Justine, funny enough she has always been friendly and curious, unlike her EE hatchmate Izabel who was flighty as heck, also a screamer - I lost her to a hawk last year.

I'm gonna dig some eggshells out of the compost bin....
 
My experience alone: Ameraucanas are 100x more friendly. My goodness my EEs (originated from McMurray 6 generations ago) are the most flighty and scared of human contact. When we vaccinated them I apologized because they are screamers. SO LOUD. You could have swore I was a fox ripping them up alive by their screams...

None of my other birds do that. Yet, every. single. EE. Screams.

I have 10 of them.

Some of our EEs were timid chicks that got picked on by the others ... so they got picked up a lot and are quiet and friendly. My first chicken buddy was an EE who used to take sanctuary in my lap at roosting time. Two of my EEs have chosen to go live in the small free ranging flock. Another is ALWAYS alone and it took forever to even get her to roost with the flock. One was my best broody last year ... I think she liked being apart from the others. Another one just started letting herself out of the run every day, but refuses to be adopted into the harem of our free ranging rooster. I hope she changes her mind because she is all white and sticks out like a sore thumb ... I'd prefer her to follow him into his shelter at night and have his protection during the day.
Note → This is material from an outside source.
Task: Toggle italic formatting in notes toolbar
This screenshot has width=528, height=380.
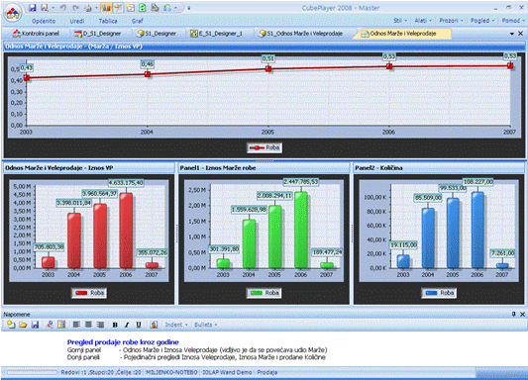Action: 127,325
The EE males were all super jerks, so none of them made the cut. They may have aged out of it eventually, but they were just too jerky in their adolescence to even think about waiting it out. I know you can breed for temperament, which is what I get told every time I mention that, but you haven't breed for anything if you bought your chicks from the feed store. They've probably been bread for precociousness and fecundity and a minimal amount of "still looks enough like x breed to pass." Temperament is simply not the hatchery's priority.
 
Booster Comb Pic updates: Really no change

Here's two weeks later, pretty much looks the same to me. He will clearly lose his tips, perhaps some from his wattles. It remains dry and looks ok to me.





thats a white speck on the wall, not something dripping from his nostrils.